Australasian Mathematical Psychology Conference 2019

Spatial reasoning in mathematical learning: Promoting new approaches to problem solving

Danielle Harris
STEM Education Research Centre, University of Canberra
Tom Lowrie
University of Canberra
Tracy Logan
University of Canberra
Alex Forndran
University of Canberra

There is strong evidence for the importance of spatial reasoning in mathematics proficiency. This relationship between the two skills is no longer questioned, the key discussion now is why and how do we capitalise on this relationship for education? Of interest in this field is the role of gender, as females traditionally have trailed males in both spatial reasoning and mathematical skill. In a future where flexible and creative thinking is paramount, the importance of spatial skills is becoming more critical and the need to bridge the gender gap ever more crucial.

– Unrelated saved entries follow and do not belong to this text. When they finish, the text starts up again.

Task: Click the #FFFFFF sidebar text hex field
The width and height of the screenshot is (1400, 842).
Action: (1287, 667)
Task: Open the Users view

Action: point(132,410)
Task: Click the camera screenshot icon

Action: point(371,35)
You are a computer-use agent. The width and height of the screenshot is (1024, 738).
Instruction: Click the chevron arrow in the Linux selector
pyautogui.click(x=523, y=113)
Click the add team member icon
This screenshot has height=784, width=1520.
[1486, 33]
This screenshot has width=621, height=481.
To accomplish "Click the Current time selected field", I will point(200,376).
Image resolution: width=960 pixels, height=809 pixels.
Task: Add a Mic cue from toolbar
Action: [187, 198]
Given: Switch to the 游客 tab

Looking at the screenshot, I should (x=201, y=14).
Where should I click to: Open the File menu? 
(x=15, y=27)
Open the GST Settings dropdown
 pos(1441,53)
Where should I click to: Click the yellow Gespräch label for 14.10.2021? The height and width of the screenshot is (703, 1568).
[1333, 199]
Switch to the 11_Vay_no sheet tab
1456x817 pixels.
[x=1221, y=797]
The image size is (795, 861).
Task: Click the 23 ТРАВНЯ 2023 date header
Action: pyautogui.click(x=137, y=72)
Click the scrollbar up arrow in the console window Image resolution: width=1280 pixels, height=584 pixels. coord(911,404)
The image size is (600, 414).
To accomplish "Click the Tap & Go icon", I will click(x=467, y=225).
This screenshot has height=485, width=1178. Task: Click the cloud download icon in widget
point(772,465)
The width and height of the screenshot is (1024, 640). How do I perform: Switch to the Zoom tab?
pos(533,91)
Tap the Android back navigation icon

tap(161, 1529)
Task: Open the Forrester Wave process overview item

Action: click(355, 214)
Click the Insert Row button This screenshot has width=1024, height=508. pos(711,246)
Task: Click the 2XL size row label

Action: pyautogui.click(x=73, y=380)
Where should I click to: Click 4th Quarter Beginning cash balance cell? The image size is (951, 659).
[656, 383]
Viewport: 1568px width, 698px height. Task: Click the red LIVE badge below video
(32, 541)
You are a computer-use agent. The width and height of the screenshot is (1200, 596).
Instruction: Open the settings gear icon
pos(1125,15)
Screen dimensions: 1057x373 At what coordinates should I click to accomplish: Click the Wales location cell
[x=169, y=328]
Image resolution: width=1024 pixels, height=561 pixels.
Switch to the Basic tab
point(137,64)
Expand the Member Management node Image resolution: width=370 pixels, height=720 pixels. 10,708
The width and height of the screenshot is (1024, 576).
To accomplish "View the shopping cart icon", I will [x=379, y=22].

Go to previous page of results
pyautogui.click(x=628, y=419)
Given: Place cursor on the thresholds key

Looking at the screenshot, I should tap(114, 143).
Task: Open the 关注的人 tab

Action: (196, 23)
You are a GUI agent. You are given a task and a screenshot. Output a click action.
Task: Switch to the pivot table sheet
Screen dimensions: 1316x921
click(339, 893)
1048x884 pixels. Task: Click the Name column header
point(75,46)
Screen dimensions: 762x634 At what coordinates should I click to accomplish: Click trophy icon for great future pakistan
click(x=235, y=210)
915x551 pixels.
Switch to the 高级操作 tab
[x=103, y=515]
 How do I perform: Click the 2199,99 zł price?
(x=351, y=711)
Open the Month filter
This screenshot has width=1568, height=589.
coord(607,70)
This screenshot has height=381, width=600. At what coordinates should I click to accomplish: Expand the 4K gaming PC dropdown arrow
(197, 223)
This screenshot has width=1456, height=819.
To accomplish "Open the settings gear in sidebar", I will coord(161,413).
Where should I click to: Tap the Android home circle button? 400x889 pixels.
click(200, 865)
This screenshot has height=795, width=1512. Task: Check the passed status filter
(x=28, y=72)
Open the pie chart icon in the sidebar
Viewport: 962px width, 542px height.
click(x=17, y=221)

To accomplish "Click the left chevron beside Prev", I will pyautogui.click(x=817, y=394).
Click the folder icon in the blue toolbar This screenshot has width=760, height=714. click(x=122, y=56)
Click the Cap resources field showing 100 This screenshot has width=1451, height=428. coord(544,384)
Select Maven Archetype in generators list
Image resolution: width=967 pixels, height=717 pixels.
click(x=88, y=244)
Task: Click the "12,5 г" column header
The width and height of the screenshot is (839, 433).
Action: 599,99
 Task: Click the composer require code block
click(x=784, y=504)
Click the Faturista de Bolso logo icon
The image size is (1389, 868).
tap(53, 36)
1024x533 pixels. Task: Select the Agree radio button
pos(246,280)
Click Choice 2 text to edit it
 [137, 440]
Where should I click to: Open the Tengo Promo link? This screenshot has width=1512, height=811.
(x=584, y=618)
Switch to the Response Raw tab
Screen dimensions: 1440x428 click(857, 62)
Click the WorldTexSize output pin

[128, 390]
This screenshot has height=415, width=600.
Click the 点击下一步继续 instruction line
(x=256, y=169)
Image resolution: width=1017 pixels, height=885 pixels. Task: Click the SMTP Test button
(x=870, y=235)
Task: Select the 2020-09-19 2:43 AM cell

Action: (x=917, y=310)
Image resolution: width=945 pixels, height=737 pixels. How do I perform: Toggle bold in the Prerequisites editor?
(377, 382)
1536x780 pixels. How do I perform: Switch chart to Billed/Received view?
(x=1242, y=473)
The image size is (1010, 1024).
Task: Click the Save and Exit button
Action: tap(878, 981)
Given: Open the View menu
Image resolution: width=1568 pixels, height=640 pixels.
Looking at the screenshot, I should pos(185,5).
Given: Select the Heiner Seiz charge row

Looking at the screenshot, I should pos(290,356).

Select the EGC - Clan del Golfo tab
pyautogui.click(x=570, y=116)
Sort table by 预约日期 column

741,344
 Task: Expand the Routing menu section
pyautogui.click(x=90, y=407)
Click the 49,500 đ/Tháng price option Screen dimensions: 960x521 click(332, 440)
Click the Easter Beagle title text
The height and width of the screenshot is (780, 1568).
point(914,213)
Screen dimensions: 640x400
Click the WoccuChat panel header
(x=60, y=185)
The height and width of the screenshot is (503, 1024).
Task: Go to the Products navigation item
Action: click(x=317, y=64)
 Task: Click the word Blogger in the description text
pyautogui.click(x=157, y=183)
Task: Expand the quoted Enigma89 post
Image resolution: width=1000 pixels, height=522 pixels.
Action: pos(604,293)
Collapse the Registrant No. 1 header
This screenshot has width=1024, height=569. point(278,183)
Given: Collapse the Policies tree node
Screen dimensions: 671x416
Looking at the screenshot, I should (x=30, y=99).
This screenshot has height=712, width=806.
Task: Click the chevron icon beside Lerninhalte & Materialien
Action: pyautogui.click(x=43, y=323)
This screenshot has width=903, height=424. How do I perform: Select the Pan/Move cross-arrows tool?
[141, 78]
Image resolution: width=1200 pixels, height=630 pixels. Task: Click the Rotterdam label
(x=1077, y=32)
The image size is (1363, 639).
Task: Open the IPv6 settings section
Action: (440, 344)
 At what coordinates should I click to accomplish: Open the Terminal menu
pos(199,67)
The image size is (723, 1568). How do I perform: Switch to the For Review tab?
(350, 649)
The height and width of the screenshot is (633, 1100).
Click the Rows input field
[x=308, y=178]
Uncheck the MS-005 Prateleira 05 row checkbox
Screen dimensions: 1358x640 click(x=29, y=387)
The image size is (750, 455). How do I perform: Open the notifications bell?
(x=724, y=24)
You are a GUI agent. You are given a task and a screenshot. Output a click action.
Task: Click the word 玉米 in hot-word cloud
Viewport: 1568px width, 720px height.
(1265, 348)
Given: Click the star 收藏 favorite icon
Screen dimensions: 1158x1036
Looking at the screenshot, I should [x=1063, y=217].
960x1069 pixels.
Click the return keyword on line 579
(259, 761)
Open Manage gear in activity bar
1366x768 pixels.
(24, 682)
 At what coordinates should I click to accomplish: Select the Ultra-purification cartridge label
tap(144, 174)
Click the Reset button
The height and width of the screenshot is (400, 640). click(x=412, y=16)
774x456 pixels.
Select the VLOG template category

Three recent studies have been conducted to address the need for explicit spatial instruction in formal education. In Study One a ten-week (2 hours per week) intervention across grades 3-6 was implemented. In Study Two the focus was on a single spatial skill commonly linked to mathematics and general intelligence (namely spatial visualisation) over a 3 week period (2 hours per week) in grades 5 and 6. The final study was conducted in grade 8 classes with a spatial syllabus replacing 12 hours of mathematics lessons. Within each of these studies, standard mathematics instruction was replaced with customised spatial curriculum in an attempt to challenge students’ problem solving. In all three studies, intervention students improved more than controls in measures of spatial reasoning and mathematics. For all studies, female and male students improved equally. However, the intervention impact differed across genders. These studies provide the opportunity to explore the relationship between improvements in different types of spatial reasoning and mathematics. This talk will discuss gender and trends across the three studies.